_CONSEGNE_
1 > Ricopia dalla discussione su Tielemans il passo che comincia con "Ieri atra bellissima" e termina con "vale già tutti.".
2 > Riscrivi in forma più breve il paragrafo della discussione su Tielemans che inizia con "Oggi altra grande prova", conservandone i fatti principali.

_BRANO CITATO_
┌──

La Juventus sta trattando Tielemans, offre 15 mln di euri, l'Anderletch vuole almeno 22-23.. e noi stiamo per fare un bel triennale al capitano


----------



## corvorossonero (15 Gennaio 2016)

Chrissonero ha scritto:


> La Juventus sta trattando Tielemans, offre 15 mln di euri, l'Anderletch vuole almeno 22-23.. e noi stiamo per fare un bel triennale al capitano



fonte?


----------



## Chrissonero (15 Gennaio 2016)

corvorossonero ha scritto:


> fonte?



Calciomercato.it


----------



## Jino (16 Gennaio 2016)

Chrissonero ha scritto:


> La Juventus sta trattando Tielemans, offre 15 mln di euri, l'Anderletch vuole almeno 22-23.. e noi stiamo per fare un bel triennale al capitano



Ci credo poco, Tielemans lo vedo destinato a qualche top club europeo, non certo la Juventus o l'Italia.


----------



## corvorossonero (16 Gennaio 2016)

Chrissonero ha scritto:


> Calciomercato.it



ah allora vai tranquillo..


----------



## Chrissonero (31 Ottobre 2016)

Ieri atra bellissima partita da titolare col Anderletch nella league jupiter con assist incluso, ogni volta che lo vedo mi meraviglio di più, sta migliorando nella continuità di gioco e anche atleticamente, lo vedo sempre più sicuro di se stesso, poi tecnicamente è un vero prodigio, vederlo stoppare la palla è un spettacolo, davero incredibile con solo 19 anni e più di 150 partite in prima squadra, non ho più nessun dubbio che questo ragazzo è già pronto per una big, 25-30 mln di euri (bonus) gli vale già tutti.

Dove sei Mirabelli?


----------



## Chrissonero (3 Novembre 2016)

Oggi altra grande prova in europa league contro il Mainz tedesco, con altro bel gol incluso, non so voi ragazzi ma se devo proprio scegliere tra Dahoud, Tolisso, Bazoer (ancora in panchina) e Tielemans non avrei nessun dubbio.


----------



## BossKilla7 (3 Novembre 2016)

└──

Dati sugli elementi e sulla posizione del testo:
┌──

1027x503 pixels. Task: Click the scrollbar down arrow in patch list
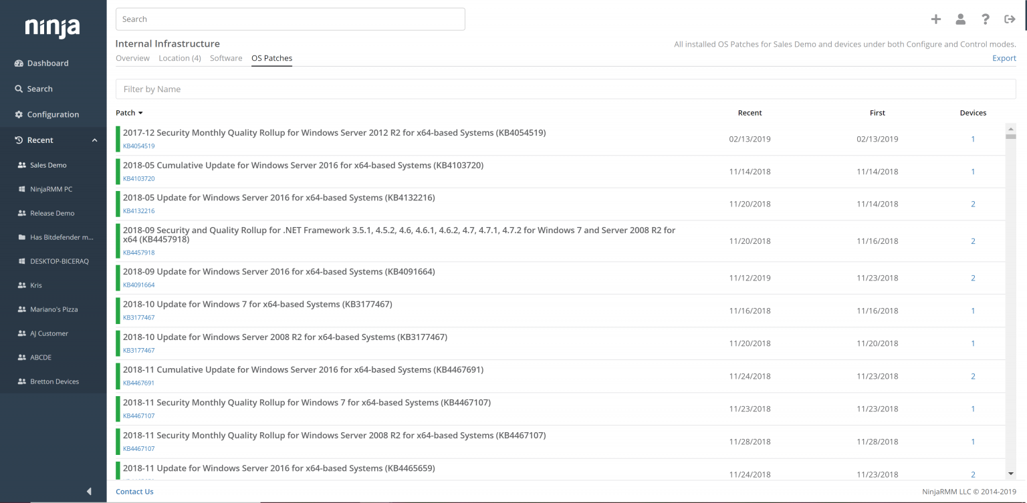click(1010, 474)
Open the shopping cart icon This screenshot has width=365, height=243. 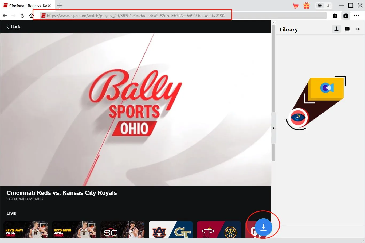(296, 6)
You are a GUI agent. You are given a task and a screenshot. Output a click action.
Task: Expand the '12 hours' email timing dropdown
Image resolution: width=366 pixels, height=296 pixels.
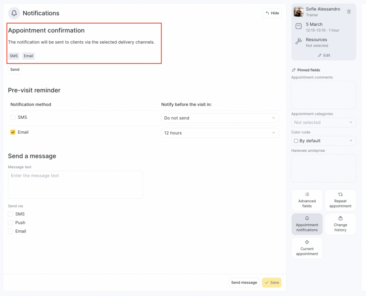click(220, 133)
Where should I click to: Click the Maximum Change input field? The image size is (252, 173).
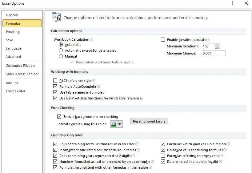214,53
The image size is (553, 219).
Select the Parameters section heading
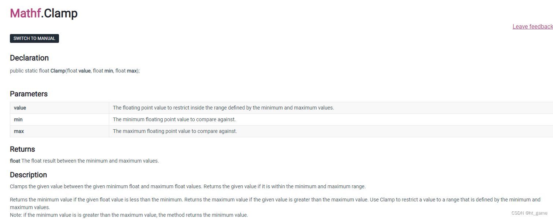pyautogui.click(x=29, y=94)
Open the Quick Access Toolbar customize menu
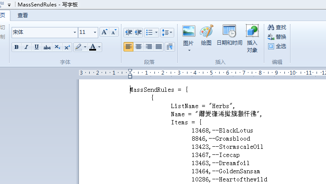326x184 pixels. pos(9,4)
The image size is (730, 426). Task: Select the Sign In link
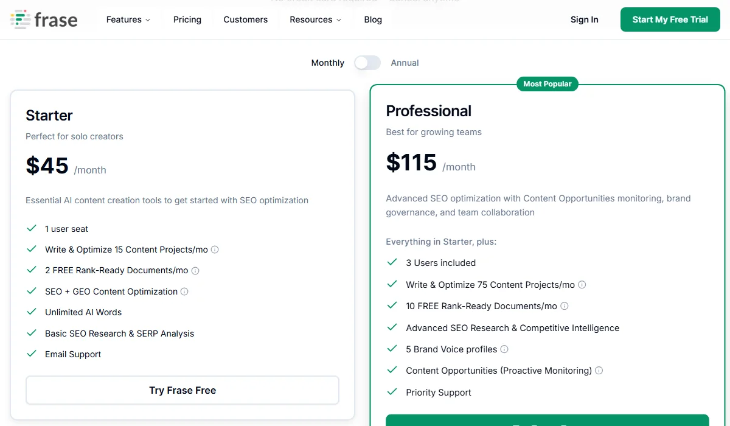click(584, 19)
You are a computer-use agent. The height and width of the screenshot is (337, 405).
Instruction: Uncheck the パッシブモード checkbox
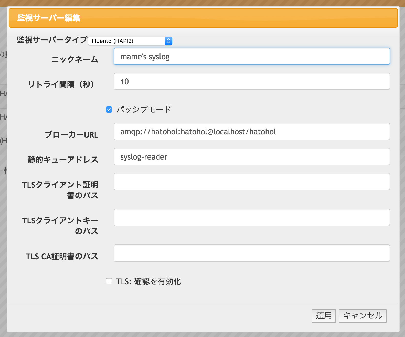(109, 110)
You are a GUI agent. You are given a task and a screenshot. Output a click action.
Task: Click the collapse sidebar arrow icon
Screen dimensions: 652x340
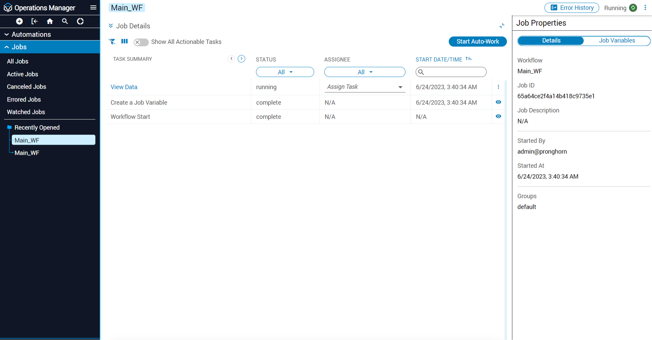click(34, 21)
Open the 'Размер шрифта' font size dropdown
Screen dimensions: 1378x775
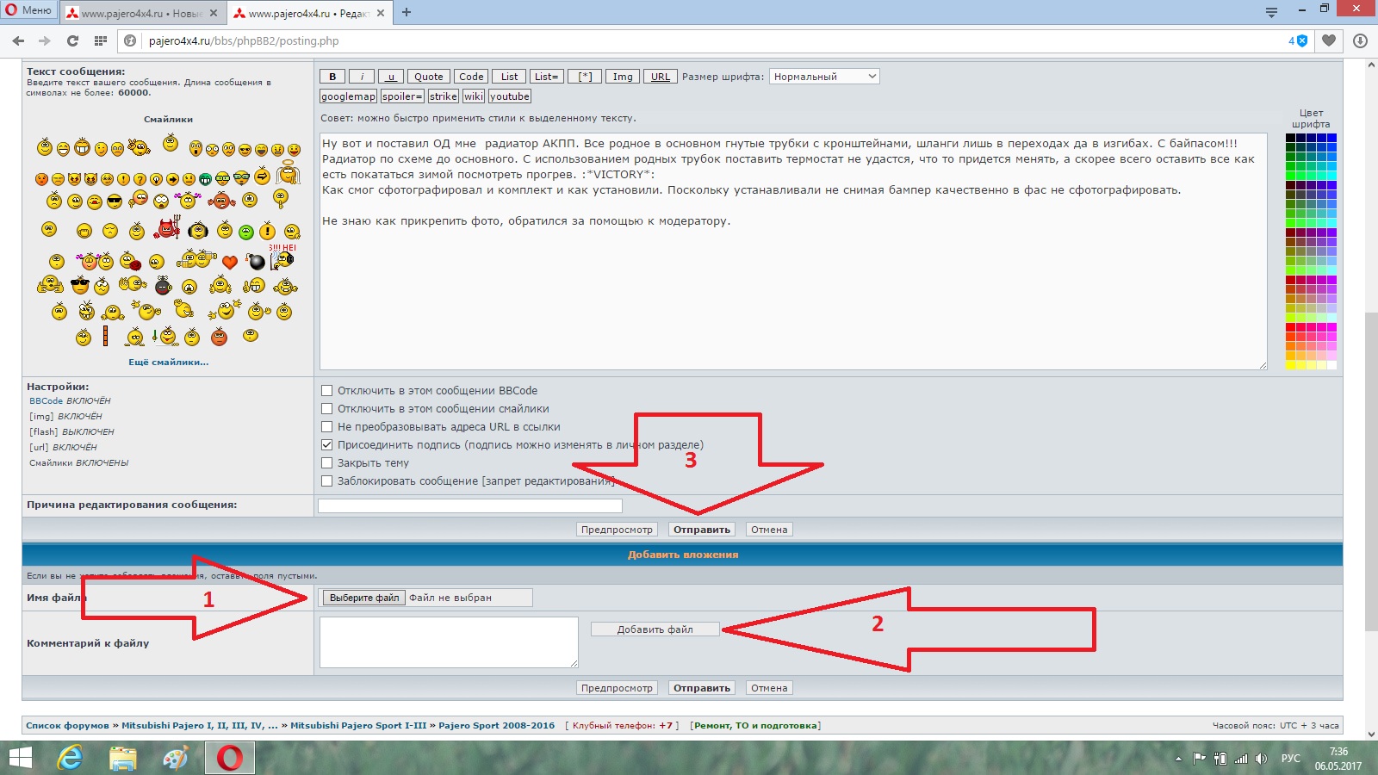(x=823, y=77)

└──

_SOLUZIONI COMPLETE_
1 >
Ieri atra bellissima partita da titolare col Anderletch nella league jupiter con assist incluso, ogni volta che lo vedo mi meraviglio di più, sta migliorando nella continuità di gioco e anche atleticamente, lo vedo sempre più sicuro di se stesso, poi tecnicamente è un vero prodigio, vederlo stoppare la palla è un spettacolo, davero incredibile con solo 19 anni e più di 150 partite in prima squadra, non ho più nessun dubbio che questo ragazzo è già pronto per una big, 25-30 mln di euri (bonus) gli vale già tutti.

2 > Oggi altra grande prova in Europa League contro il Mainz, con un altro bel gol; dovendo scegliere tra Dahoud, Tolisso, Bazoer (ancora in panchina) e Tielemans, chi scrive non avrebbe alcun dubbio.